The opposition had just announced its boycott because the young people marched with banners from Girifna on already outside the headquarters of the Electoral Commission in the Sudanese capital Khartoum. "We want free elections," stood on their banners, "or even: "Girifna," Sudanese-Arabic dialect for "We are fed up." If the elections that will begin on Sunday in the Sudan, have something good, then, that for the first time a civil society opposition to the International Criminal Court as war criminals sought President Omar al-Bashir suggests.
clear words, believes Siraj Omar, is the key to convince as many Sudanese believe that not al-Bashir must not win. "We are trying to reach people in a language they understand," says co-founder of Girifna, an organization that is committed to the replacement of Bashir. Founded a few months from a handful of students, it has steadily gained new, mostly young supporters. The top candidate of the opposition, mostly political bigwigs of past decades and beyond the seventy, had forgotten how to reach the masses, says Omar.

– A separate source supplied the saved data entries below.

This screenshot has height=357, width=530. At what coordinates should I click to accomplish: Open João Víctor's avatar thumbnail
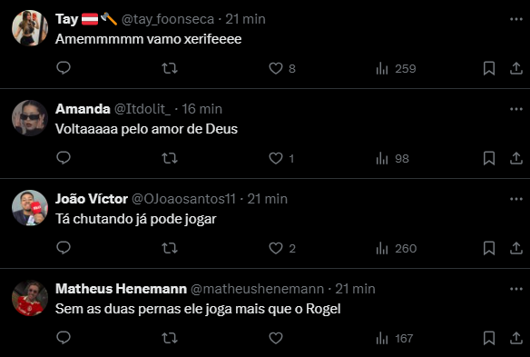pyautogui.click(x=30, y=208)
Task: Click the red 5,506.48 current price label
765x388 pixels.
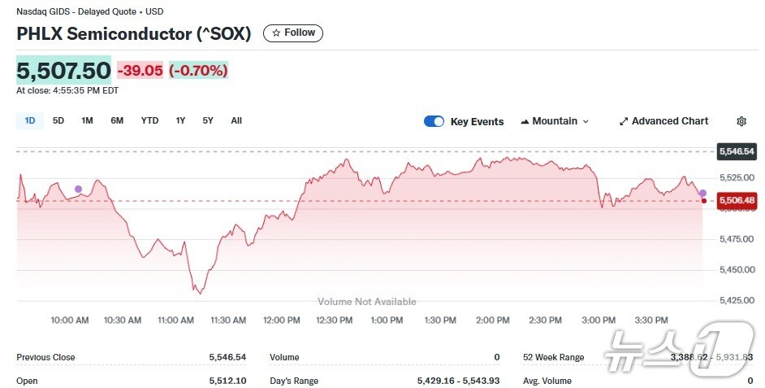Action: (736, 200)
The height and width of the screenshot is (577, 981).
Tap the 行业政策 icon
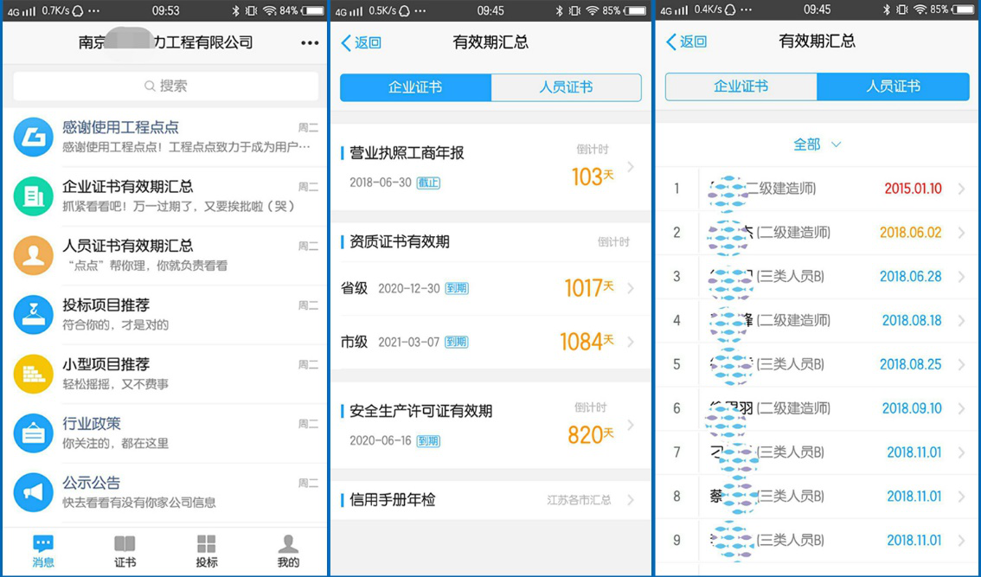(34, 433)
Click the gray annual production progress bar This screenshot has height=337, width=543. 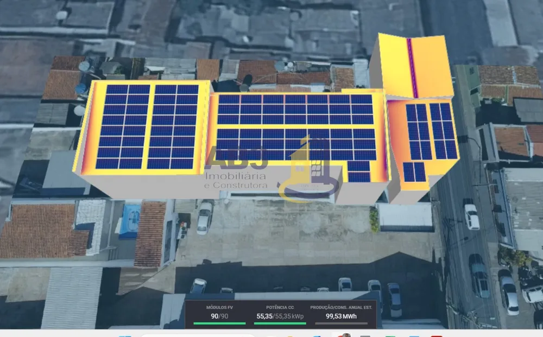click(x=341, y=323)
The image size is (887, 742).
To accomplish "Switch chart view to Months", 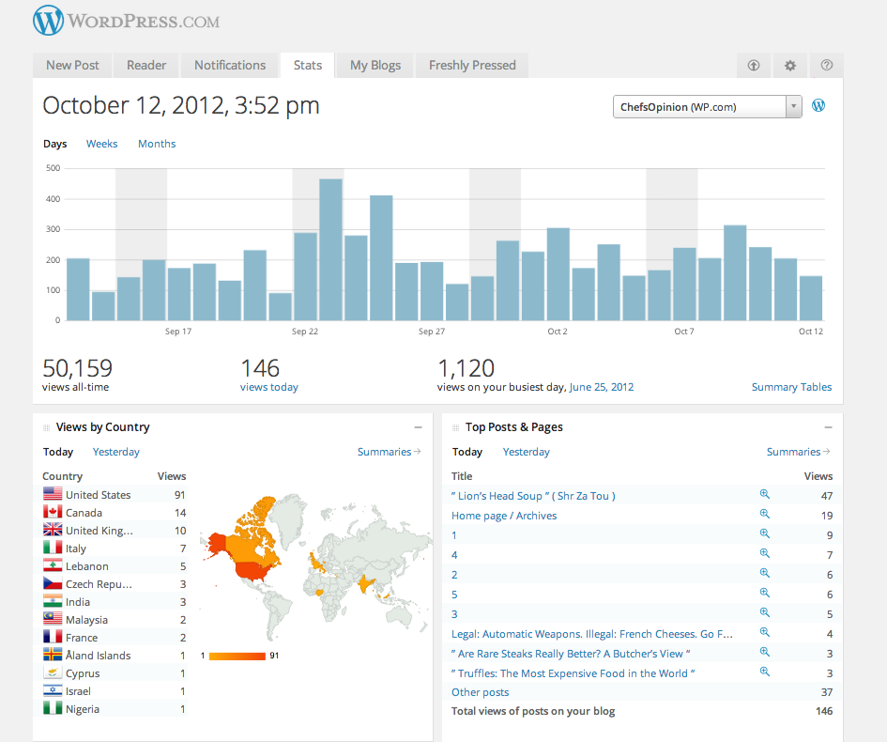I will point(157,144).
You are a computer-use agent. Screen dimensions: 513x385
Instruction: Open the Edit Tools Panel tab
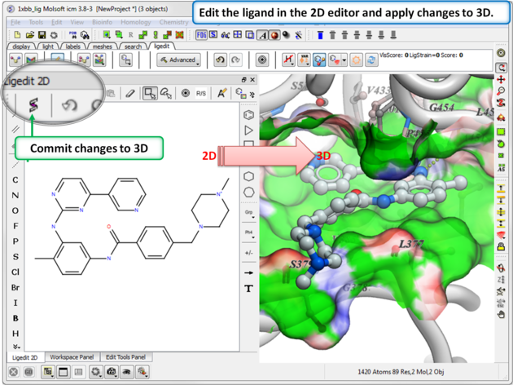[x=125, y=357]
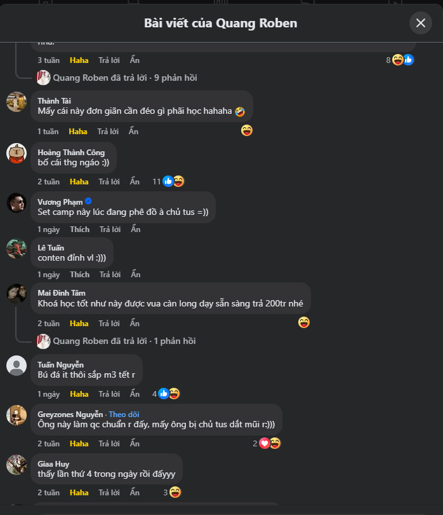Image resolution: width=443 pixels, height=515 pixels.
Task: Follow Greyzones Nguyễn via Theo dõi
Action: 124,415
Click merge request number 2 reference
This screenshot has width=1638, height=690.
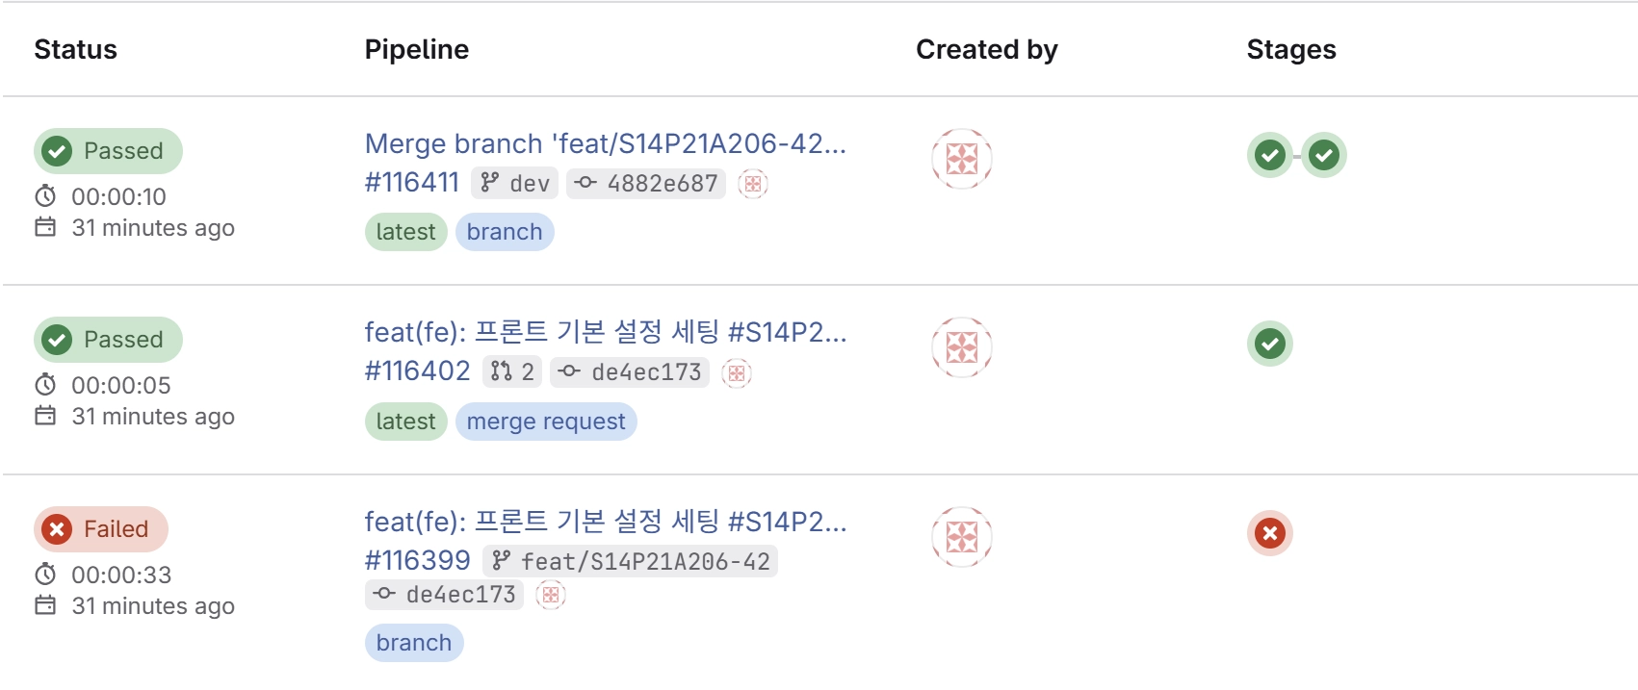pyautogui.click(x=512, y=372)
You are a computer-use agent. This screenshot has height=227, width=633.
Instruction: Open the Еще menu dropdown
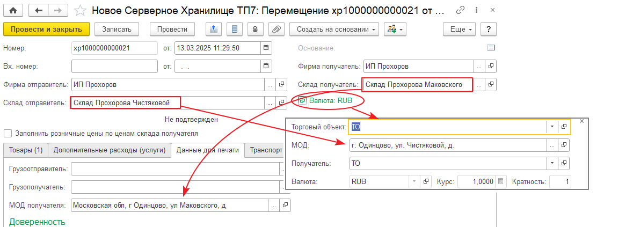(461, 29)
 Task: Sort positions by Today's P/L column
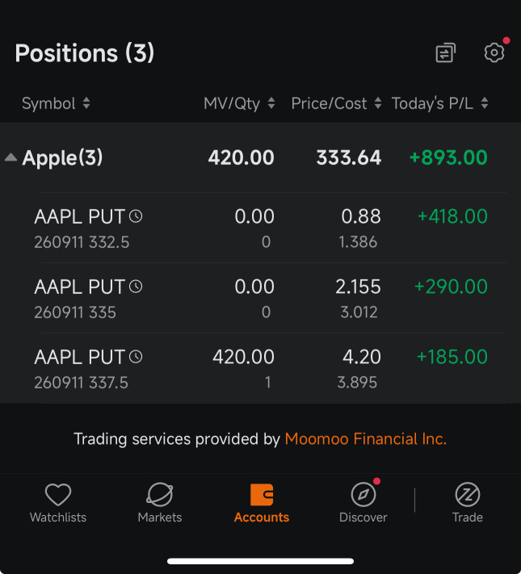[440, 103]
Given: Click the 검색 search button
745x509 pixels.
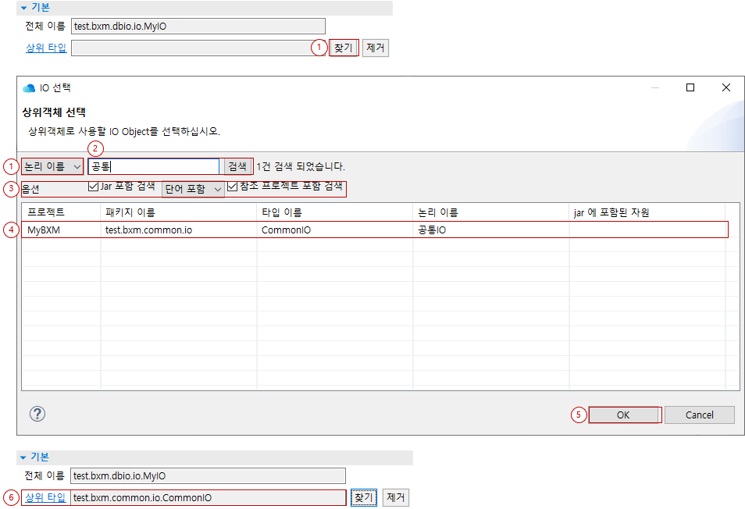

Most opposition parties and candidates have also withdrawn in recent days and said the boycott. Bashir that wins the election, is beyond question. Nevertheless, the 21-year-old Omar is not. "We want political and social change, we must start at the polls."
have yet the actions of some Girifna partisan-like, such as the distribution of leaflets, when Omar with a quick step on all seats of a bus rushes along and at the next station will pop out before anyone can take the pursuit. "I have no fear for myself," Omar says defiantly. "I possibly afraid that they take away my leaflets could have." On the bright orange flyers in a hand is seen, which makes the victory sign, and turn the Girifna-motto: "We are fed up!"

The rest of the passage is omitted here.